Writers Victoria Law and Rachel Kauder Nalebuff penned a Time magazine article on March 29, 2023, collecting accounts from female prisoners about difficulties dealing with menstruation while in prison. They found the current criminal justice system has weaponized menstruation, using it as a means to punish and oppress female prisoners.

Approximately 10% of the U.S. prison population – 170,000 people – is incarcerated in women’s prisons across the country, 90% of them under age 55. Almost all of these women have to cope with a monthly period behind bars, where insensitivity and even harassment from guards add humiliation to this natural body function.

In 2017, U.S. Senators Cory Booker (D–N.J.) and Elizabeth Warren (D–Mass.) submitted a bill requiring the federal Bureau of Prisons (BOP) to supply menstrual care products free of charge in prison. BOP made the change voluntarily shortly thereafter, and it became law with passage of the First Step Act in 2018. [See: PLN, Jan. 2019, p.34.]

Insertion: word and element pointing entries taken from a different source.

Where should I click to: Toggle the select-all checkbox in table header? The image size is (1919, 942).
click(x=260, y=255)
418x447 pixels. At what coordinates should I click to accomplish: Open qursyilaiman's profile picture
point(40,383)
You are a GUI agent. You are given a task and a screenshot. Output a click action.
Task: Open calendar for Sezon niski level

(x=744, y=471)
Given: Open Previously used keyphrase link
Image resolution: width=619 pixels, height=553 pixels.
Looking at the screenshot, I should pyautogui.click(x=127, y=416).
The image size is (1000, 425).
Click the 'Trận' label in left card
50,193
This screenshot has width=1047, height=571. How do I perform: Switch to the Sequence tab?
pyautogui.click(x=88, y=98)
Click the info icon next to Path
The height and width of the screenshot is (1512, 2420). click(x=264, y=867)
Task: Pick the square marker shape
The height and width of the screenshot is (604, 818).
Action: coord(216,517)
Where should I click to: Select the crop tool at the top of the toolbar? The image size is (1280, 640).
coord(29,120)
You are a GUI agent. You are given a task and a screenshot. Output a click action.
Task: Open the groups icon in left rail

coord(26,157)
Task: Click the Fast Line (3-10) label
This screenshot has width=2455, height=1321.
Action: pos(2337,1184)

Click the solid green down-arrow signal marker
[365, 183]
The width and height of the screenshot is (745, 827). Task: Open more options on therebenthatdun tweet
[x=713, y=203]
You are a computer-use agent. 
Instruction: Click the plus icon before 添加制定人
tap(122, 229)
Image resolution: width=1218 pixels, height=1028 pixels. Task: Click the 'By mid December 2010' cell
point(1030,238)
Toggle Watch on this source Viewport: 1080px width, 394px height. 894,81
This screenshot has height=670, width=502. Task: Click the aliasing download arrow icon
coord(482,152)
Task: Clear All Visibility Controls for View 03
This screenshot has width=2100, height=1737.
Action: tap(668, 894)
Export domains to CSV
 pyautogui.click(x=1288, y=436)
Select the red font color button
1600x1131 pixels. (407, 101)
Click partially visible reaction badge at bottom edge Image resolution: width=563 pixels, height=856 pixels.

But this bill affected only the federal prison system; more than 35 states lack similar menstrual care protections in their laws. A Texas prisoner named Kwaneta said she was allotted just one pack of pads and five regular-sized tampons monthly. Additional pads must be purchased from the prison canteen at $15 per box – as much as triple the price outside prison and a small fortune in Texas, where prison work is unpaid.

Why does she need more? For one thing, she said, guards force women to remove pads and tampons during recurrent strip searches, and each search requires a replacement pad or tampon. One guard opened every one of her sealed tampon packages during a shakedown, she added, contaminating them and forcing her to replace them, as well.

Surprisingly, Kwaneta said that birth control was more readily available than menstrual products in prison. So many women take “the pill” just to keep from bleeding each month.

As Law and Nalebuff note, humiliation surrounding a woman’s period can take many forms in prison. Menstruating women are sometimes given supplies but no way to dispose of them when soiled. Or they are given pads but no panties to wear that will hold them in place. Guards shame prisoners for bloody spots on their prison uniforms.

“No matter what you believe about serving time,” they said, “we need to question why we permit this kind of control and abuse over anyone’s most basic bodily functions and needs.”